The latest developments come after low-cost carrier IndiGo expressed interest to buy Air India’s international operations last year.
The government is likely to invite initial bids to purchase a stake in the debt-ridden Air India in the coming weeks, Civil Aviation Secretary Rajiv Choubey had said last week. The Indian carrier currently has debts amounting to Rs. 52,000 crore, including an Rs. 22,0000-crore aircraft acquisition loan.
Partnering for better connectivity
The news of the airlines forming a consortium does not come as a surprise, given the announcement of a partnership between Jet Airways and Air France-KLM in November last year. The move boosted connectivity between 106 European cities and 44 domestic destinations. Air France-KLM and its partners Delta and Alitalia operate the largest Trans-Atlantic joint venture with over 270 daily flights.
It is also interesting to note that Jet Airways chief executive officer Vinay Dube served as senior vice president (Asia-Pacific) of Delta Air Lines before joining Jet Airways last year.
Plans for privatisation
Although Air India is currently in debt, acquiring the airline can help the buyers enhance their footprint and bilateral aviation rights. The buyer will get access to Air India’s s aircraft parking facilities in domestic and international airports, as well as access to the maintenance and repair operations set up by the airline; Air India has the biggest such facility in the country.

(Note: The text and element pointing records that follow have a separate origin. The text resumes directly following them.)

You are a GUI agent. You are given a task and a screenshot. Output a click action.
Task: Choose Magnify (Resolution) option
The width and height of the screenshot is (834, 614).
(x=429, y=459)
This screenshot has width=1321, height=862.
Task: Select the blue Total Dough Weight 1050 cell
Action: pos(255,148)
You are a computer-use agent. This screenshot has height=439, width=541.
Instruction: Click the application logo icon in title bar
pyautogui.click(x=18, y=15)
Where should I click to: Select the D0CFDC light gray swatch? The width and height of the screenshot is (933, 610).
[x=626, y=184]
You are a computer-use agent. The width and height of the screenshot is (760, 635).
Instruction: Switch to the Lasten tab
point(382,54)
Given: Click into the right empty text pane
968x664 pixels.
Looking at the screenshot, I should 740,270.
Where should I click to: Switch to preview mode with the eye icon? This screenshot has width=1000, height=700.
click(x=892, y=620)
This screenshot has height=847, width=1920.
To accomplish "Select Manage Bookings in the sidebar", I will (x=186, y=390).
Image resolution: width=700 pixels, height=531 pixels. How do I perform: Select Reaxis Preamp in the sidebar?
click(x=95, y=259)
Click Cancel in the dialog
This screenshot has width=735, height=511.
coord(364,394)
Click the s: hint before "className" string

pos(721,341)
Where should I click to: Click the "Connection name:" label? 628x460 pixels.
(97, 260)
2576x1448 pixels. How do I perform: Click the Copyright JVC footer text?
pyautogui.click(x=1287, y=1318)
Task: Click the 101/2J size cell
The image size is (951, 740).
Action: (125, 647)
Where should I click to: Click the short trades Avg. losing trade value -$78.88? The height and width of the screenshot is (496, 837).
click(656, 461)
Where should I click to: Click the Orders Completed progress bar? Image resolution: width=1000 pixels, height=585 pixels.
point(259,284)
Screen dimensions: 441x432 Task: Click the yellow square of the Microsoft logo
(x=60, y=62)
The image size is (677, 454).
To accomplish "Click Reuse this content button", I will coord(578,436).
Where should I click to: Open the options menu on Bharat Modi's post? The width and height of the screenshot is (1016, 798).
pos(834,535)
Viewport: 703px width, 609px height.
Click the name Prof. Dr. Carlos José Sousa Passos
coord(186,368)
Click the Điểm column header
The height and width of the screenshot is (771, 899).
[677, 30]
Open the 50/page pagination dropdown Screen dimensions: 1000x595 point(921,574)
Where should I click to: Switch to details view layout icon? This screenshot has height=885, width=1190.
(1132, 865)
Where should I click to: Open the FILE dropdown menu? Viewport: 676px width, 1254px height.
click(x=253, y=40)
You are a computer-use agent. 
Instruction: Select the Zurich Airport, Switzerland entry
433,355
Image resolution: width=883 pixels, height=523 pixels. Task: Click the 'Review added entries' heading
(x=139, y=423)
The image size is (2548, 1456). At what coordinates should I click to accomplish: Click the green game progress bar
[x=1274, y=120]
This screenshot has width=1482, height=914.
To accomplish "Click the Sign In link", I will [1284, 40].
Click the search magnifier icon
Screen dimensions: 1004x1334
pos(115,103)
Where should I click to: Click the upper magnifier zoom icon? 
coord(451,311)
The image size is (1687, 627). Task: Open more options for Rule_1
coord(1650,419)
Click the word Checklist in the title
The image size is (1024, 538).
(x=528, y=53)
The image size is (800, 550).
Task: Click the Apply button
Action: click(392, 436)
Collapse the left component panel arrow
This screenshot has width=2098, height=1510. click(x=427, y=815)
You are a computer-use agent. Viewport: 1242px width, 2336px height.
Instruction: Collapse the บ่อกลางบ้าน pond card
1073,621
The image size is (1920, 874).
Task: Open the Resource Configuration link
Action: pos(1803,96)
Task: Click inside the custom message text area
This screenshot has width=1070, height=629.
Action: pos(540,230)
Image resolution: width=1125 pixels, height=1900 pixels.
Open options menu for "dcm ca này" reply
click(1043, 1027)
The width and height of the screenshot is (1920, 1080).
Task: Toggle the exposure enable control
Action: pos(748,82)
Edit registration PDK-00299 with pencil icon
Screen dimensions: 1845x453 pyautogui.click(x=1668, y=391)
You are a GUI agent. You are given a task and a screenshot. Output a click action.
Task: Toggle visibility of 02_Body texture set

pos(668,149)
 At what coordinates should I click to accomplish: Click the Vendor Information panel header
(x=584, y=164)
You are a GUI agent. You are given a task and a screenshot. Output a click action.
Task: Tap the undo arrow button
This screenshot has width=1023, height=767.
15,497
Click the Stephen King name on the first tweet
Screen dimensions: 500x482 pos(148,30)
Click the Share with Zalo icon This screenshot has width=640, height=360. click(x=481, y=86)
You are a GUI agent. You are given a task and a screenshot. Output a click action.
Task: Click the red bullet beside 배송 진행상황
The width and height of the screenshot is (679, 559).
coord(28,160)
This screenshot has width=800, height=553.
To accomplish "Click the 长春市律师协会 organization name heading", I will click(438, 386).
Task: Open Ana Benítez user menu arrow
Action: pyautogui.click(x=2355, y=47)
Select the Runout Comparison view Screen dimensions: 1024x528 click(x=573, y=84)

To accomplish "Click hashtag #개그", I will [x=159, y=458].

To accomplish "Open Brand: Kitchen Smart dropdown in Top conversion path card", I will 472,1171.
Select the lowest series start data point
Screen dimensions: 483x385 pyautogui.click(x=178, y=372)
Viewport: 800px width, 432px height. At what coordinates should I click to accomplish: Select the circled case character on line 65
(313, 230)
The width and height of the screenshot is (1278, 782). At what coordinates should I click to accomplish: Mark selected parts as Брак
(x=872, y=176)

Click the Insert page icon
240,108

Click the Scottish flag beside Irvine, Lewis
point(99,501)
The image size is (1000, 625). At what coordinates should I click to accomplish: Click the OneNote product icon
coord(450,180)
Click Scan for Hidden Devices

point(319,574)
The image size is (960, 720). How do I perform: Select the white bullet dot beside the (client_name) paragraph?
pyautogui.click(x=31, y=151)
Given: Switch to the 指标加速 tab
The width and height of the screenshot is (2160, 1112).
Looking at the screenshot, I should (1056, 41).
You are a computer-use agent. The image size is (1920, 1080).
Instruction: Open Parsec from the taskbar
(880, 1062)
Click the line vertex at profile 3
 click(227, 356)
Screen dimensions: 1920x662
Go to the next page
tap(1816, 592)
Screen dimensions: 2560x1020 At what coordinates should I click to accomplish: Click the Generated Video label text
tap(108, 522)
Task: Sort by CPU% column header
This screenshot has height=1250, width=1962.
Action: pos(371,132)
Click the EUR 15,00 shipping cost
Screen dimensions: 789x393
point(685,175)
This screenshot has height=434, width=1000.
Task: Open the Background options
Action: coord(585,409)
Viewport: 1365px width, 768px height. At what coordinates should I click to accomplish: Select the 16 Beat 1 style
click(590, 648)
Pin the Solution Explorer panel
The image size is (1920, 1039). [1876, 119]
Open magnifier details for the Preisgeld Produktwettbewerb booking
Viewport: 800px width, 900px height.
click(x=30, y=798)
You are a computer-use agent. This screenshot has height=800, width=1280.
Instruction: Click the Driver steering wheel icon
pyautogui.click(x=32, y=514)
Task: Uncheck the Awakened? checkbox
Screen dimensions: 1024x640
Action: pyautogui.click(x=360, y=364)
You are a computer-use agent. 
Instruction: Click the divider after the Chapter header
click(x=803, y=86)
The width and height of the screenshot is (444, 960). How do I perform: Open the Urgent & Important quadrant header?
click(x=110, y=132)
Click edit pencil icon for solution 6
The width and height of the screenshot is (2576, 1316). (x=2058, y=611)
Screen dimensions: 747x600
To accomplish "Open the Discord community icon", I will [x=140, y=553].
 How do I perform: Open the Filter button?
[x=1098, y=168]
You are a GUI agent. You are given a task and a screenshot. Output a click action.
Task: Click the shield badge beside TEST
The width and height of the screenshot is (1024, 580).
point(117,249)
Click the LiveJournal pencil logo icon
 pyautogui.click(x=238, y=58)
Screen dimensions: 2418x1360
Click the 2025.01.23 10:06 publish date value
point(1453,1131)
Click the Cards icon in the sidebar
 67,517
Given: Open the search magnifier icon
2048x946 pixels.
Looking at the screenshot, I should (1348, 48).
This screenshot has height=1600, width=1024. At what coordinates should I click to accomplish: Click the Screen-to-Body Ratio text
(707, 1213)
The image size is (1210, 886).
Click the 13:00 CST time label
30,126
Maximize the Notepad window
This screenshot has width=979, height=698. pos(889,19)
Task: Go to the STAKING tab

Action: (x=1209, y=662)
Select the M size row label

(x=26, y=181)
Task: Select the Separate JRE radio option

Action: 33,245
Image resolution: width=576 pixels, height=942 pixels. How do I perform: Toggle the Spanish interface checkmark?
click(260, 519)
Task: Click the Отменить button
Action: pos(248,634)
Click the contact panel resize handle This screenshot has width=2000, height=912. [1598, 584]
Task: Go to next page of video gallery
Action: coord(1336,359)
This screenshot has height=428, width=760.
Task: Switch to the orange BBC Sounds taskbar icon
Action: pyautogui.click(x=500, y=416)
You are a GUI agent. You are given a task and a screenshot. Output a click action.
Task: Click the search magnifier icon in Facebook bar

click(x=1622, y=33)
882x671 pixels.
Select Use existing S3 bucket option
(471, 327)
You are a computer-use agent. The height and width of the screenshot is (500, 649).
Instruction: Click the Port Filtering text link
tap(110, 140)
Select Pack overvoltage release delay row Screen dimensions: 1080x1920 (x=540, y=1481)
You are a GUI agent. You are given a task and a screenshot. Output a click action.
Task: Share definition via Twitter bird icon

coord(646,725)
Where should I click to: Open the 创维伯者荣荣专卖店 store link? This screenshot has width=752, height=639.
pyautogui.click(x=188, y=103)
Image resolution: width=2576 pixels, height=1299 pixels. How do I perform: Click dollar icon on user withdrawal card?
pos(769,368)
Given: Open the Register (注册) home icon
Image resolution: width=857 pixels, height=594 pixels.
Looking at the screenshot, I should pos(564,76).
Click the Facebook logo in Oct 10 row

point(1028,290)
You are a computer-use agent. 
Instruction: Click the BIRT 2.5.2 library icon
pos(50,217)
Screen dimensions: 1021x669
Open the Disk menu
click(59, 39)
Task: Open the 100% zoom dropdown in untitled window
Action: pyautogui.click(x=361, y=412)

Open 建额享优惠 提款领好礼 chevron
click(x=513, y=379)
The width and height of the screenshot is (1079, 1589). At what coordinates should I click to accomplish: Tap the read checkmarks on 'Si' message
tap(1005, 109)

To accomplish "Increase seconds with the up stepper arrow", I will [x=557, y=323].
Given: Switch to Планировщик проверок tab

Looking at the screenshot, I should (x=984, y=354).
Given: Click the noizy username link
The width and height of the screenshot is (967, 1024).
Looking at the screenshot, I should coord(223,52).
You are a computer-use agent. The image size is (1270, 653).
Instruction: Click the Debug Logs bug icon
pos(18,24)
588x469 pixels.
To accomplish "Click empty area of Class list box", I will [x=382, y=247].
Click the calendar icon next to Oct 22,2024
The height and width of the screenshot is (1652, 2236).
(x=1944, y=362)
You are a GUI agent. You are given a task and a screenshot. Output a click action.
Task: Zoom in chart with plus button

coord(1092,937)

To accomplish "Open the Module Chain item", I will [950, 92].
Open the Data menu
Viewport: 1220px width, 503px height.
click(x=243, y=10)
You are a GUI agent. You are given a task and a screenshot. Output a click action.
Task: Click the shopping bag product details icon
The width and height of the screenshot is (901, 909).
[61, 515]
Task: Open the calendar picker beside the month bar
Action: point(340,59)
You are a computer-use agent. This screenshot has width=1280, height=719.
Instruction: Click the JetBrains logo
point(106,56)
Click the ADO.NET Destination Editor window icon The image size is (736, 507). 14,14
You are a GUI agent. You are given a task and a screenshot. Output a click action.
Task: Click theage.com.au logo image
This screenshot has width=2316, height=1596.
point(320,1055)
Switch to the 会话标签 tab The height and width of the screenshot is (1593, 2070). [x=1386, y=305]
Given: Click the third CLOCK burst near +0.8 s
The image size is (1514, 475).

Indian Minister of State for Civil Aviation Jayant Sinha said that the government will transfer a part of the carrier’s $8.5 billion debt to a special purpose vehicle before selling a stake in the airline. The airline has six subsidiaries, including its low-cost arm Air India Express and subsidiary AISATS.
According to reports, the government plans to split the airline into four entities—the core airline business (Air India and Air India Express), the regional arm (Alliance Air), ground handling and engineering operations— with at least a 51% stake on offer for each.